Republican now-Rep. Ben Moss of Richmond County not only flipped House District 66 red, but did it by a convincing 20-point margin. Moss is a railroad worker from Rockingham and was able to win the rural district by running on conservative values. Like many rural areas, District 66 voters are traditionally Democrat but see the modern party as too far left. The Democrats knew it would be hard to hold on to the seat, but Moss showed the area is likely out of their grasp for the near future.
While rural areas continued their shift away from Democrats, suburbs and smaller cities maintained their status as the battleground. Four suburban or smaller city seats that flipped blue in 2018 — HD-37 in Wake County, HD-98 in Mecklenburg County, HD-93 south of Asheville and HD-119 in Boone — flipped back. Two seats in suburban or small city districts — HD-9 in the Greenville area and NC-63 in the growing suburban county of Alamance, sandwiched between the Piedmont Triad to its west and Research Triangle to its east — flipped from red to blue.
Those two seats were won by young millennial Democrats: Rep. Brian Farkas, a 33-year-old who has served a number of political and non-profit roles; and Rep. Ricky Hurtado, a 32-year-old UNC Chapel Hill instructor and community activist.
Just like on the Senate side, there are also many other House members who filling seats vacated by their party. These include Republican Reps. Steve Tyson of District 3, Matthew Winslow of District 7, Charles Miller of District 19, David Willis of District 68, Jeff Zenger of District 74, Sam Watford of District 80, Dudley Greene of District 85, Grey Mills Jr of District 95, Mark Pless of District 118 and Karl Gillespie of District 120.

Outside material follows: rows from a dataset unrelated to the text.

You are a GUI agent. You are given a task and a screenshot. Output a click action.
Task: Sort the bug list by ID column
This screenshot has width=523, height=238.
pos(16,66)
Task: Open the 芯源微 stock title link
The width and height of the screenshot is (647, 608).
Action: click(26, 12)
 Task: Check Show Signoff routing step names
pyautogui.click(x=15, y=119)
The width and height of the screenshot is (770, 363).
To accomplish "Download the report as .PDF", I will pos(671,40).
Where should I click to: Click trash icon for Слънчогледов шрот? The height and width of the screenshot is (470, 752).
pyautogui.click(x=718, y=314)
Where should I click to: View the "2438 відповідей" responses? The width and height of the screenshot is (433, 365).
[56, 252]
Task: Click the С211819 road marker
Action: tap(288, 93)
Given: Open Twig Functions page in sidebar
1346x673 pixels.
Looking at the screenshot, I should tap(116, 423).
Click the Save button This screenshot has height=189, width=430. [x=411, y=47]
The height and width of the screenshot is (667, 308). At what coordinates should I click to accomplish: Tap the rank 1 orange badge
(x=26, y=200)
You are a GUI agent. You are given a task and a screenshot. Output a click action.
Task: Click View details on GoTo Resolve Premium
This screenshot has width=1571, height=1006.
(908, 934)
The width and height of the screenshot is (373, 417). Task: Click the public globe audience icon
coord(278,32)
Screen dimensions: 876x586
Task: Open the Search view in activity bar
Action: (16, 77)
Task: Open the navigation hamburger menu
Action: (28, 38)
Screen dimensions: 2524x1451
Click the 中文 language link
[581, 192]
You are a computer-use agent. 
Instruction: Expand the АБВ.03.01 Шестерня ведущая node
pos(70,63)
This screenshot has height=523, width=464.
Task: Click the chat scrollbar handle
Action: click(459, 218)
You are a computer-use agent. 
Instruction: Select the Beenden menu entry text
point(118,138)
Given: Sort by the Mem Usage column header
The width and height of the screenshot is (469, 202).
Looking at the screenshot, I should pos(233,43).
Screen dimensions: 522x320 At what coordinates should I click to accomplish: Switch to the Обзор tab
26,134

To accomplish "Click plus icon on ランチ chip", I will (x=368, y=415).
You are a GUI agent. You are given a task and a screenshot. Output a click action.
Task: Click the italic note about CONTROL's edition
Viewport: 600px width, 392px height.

For the Democrats, new members who held onto empty seats for their party include Reps. Abraham Jones of District 38, Amber Baker of District 72 and Terry Brown Jr of District 92.
Three Republican House members — Reps. John Bradford III, Mike Clampitt and Tim Moffitt — are not entirely new but are returning to the chamber. Bradford defeated Rep. Christy Clark in a rematch, after she won his seat in 2018; Clampitt won a fifth rematch against Joe Sam Queen, which has seen them passing the seat back and forth; and Moffitt won an adjacent seat to one he lost in 2014.